Sklerallinsen erleben in den letzten Jahren einen neuen Boom. Dieser Trend aus Amerika hat auch Deutschland nun erreicht, jedoch sollte man beim Einsatz dieser Linsen auch vorsichtig sein, denn sie haben nicht nur Vorteile.

Sklerallinsen werden heute hornhautüberbrückend angepasst. (Abbildung 1) Das heißt, es kommt zu keinerlei Auflage auf der empfindlichen Hornhaut, die somit vor mechanischen Reizen geschont wird.

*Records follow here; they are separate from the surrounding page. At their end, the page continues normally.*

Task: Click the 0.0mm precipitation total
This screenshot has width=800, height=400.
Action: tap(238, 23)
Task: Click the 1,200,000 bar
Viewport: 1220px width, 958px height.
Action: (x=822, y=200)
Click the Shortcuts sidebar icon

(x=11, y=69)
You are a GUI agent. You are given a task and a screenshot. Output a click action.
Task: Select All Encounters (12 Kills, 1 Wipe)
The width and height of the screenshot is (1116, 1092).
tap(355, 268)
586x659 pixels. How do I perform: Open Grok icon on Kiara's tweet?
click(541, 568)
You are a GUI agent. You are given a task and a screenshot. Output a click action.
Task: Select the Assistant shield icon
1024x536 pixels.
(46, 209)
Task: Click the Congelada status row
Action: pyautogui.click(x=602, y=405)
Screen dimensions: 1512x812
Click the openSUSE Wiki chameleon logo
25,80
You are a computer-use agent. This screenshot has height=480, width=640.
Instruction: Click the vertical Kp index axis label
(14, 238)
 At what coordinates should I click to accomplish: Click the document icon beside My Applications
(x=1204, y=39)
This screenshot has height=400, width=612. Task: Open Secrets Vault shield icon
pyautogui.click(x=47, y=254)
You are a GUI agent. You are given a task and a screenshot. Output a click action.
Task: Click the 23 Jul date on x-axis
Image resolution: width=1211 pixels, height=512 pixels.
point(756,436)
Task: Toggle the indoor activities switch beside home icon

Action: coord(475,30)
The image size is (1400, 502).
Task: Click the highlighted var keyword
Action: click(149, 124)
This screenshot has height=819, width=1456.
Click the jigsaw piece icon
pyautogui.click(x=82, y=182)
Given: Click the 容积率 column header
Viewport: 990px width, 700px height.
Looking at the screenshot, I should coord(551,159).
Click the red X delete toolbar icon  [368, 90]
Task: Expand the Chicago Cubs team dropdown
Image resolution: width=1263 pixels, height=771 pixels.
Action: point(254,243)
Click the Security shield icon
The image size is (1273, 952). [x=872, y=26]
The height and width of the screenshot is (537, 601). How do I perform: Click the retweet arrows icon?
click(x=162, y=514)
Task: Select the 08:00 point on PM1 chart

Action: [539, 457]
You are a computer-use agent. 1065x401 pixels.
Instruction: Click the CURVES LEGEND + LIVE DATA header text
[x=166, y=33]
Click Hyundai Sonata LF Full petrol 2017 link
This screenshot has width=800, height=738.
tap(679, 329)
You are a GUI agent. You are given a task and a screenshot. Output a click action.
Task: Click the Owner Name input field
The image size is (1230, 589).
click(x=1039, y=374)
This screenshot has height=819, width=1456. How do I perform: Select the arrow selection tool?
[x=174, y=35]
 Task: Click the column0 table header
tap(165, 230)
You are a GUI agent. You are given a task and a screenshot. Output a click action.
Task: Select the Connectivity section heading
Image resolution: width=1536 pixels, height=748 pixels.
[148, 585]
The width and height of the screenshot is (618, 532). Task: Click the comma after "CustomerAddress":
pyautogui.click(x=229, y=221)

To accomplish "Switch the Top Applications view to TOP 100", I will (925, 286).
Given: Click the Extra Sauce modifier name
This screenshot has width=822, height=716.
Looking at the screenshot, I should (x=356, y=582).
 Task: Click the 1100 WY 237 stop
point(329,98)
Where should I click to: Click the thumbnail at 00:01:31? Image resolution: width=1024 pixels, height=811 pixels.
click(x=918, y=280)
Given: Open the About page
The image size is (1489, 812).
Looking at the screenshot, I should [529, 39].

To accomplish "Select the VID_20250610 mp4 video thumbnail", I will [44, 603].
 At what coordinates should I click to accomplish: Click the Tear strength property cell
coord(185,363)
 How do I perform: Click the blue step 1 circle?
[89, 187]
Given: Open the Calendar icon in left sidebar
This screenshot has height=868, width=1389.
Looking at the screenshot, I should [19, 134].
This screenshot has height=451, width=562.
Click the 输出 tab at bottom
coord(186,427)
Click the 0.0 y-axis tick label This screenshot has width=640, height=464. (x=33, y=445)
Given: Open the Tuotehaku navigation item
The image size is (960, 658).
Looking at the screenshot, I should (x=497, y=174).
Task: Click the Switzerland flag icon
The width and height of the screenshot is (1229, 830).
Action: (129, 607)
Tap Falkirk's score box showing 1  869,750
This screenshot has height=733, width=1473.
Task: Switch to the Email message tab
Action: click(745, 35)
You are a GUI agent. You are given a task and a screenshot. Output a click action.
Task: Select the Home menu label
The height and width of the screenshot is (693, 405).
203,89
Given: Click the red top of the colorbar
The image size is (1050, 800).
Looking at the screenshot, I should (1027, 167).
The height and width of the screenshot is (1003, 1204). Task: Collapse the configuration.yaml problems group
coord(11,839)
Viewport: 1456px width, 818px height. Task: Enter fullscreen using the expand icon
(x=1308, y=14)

Die Auflagefläche dieser Linsen befindet sich auf der Bindehaut, in der jedoch ein freier Durchfluss aller Gefäße sichergestellt werden muss.

Sklerallinsen werden vor dem Aufsetzen gefüllt mit einer sterilen unkonservierten Kochsalzlösung, die während der gesamten Tragezeit unter der Kontaktlinse verbleibt. Das heißt, Sklerallinsen bewegen sich nicht auf dem Auge und es findet fast kein Austausch dieser Flüssigkeit statt. Das hat für den Träger sowohl Vor- als auch Nachteile. Zum Einen ergibt sich dadurch die Anwendungsmöglichkeit, bei extrem trockenen Augen für eine kontinuierliche Benetzung der Hornhaut zu sorgen. Zum Anderen gelangen somit aber nur wenige Nährstoffe über den Tränenfilm an die Hornhaut. Da mit längerer Tragezeit die Linse in die Bindehaut eintaucht, sitzt sie relativ fest und unbeweglich. Deshalb muss das Auf- aber besonders auch das Absetzen besonders geübt werden.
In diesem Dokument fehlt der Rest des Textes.